Especialistas dão dicas de como pais podem ajudar a desenvolver plenamente o potencial do cérebro de seu filho

Texto Iana Chan

Não há receita para educar os filhos, mas a Ciência tem apontado caminhos para a difícil tarefa de fazer com que os pequenos tenham uma vida plena, saudável e bem-sucedida. Nas últimas décadas, o estudo do cérebro trouxe várias contribuições para o trabalho de pais e de professores. Conhecer como funciona o cérebro não é pouca coisa. Esse órgão de 1,5 kg comanda nosso desenvolvimento físico, social, emocional, linguístico e cognitivo. Personalidade, emoção, linguagem, memória, pensamento… Está tudo lá. E a chamada neurociência já descobriu alguns mecanismos que contribuem para o desenvolvimento saudável do cérebro. “Ao revelar essa coreografia cerebral, a neurociência nos mostra a melhor forma de interferir”, diz Elvira Souza Lima, pós-doutorada pela Universidade de Stanford, nos Estados Unidos, e pesquisadora em desenvolvimento humano, com formação em Neurociência, Psicologia, Antropologia e Música. Um desenvolvimento cerebral saudável, dizem os especialistas, precisa de estímulo e proteção. “As experiências no começo da vida formam a base para todo o desenvolvimento posterior”, explica diretor do Centro para o Desenvolvimento Infantil de Harvard, nos Estados Unidos, Jack Shonkoff, que defende a importância da interação das crianças com a família e a proteção contra o chamado estresse tóxico. “Precisamos assegurar ambientes acolhedores, estáveis e estimulantes para as crianças”, afirma . Nota: as falas de Elvira Souza Lima foram coletadas durante o XVII Seminário de Educação Infantil, organizado pelo Centro de Estudos do Colégio Santa Maria, em São Paulo, enquanto as de Jack Shonkoff foram proferidas durante o Seminário Interativo pela Primeira Infância, na Câmara Municipal de São Paulo.

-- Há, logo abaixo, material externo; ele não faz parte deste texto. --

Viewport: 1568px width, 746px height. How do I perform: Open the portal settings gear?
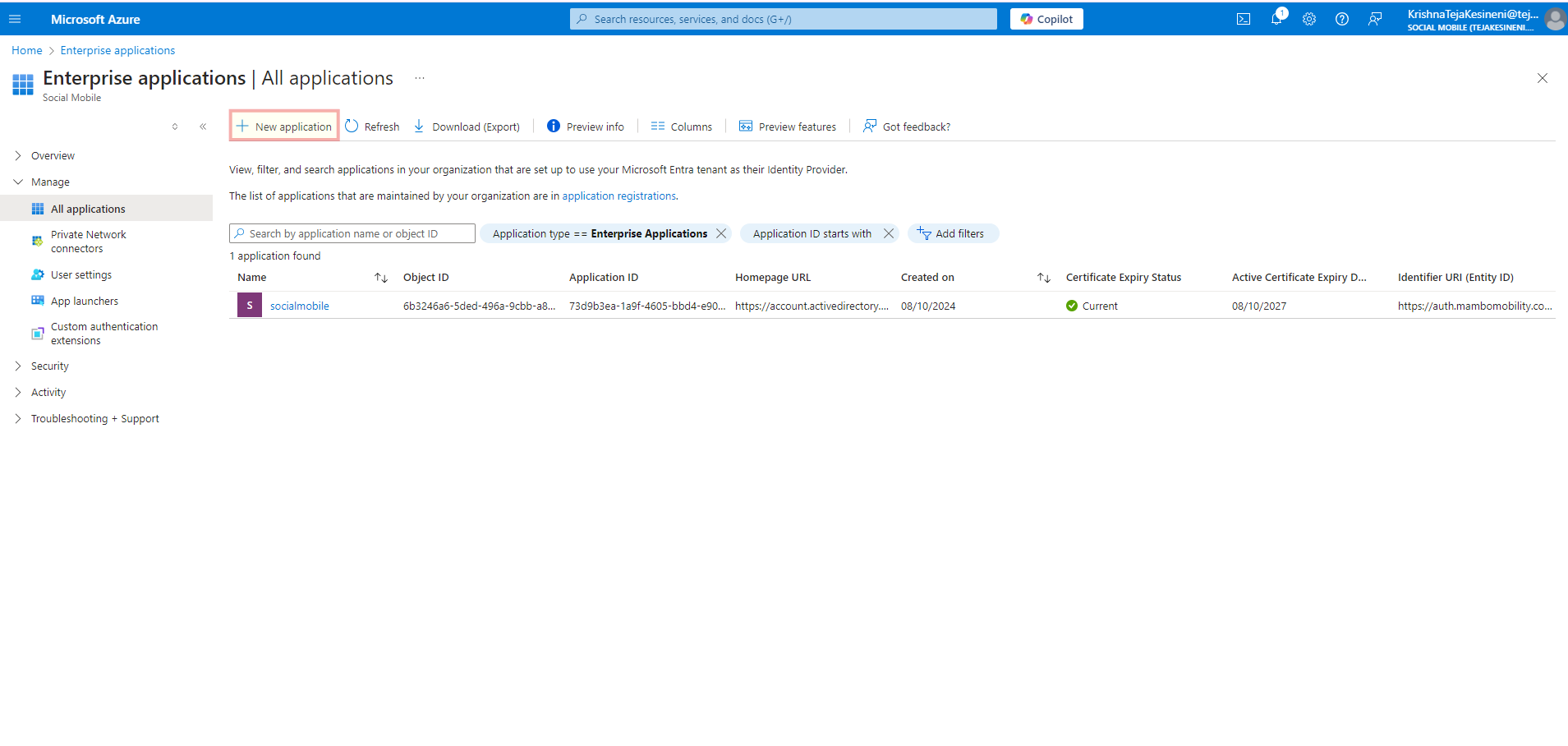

Veja algumas contribuições que a neurociência trouxe para a Educação:

1. Seu filho não nasce com uma quantidade fixa de inteligência

Diferente do que se costumava pensar, o cérebro nunca para de se desenvolver. Ele é um órgão que se reorganiza e forma conexões entre neurônios ao longo da vida inteira. É o que os neurocientistas chamam de plasticidade cerebral: a capacidade que o cérebro tem de criar novas conexões e de se adaptar a partir das necessidades. “O desenvolvimento humano não depende de raça ou de condição socioeconômica. Todos podem aprender muito, mas só se tiverem oportunidade de serem ensinados e de praticar”, diz a pesquisadora Elvira Souza Lima. Isso quer dizer que seu filho não nasce inteligente ou burro. Ele nasce com capacidade de aprender como qualquer outra criança. E seu estímulo desde os primeiros dias de vida é fundamental neste processo.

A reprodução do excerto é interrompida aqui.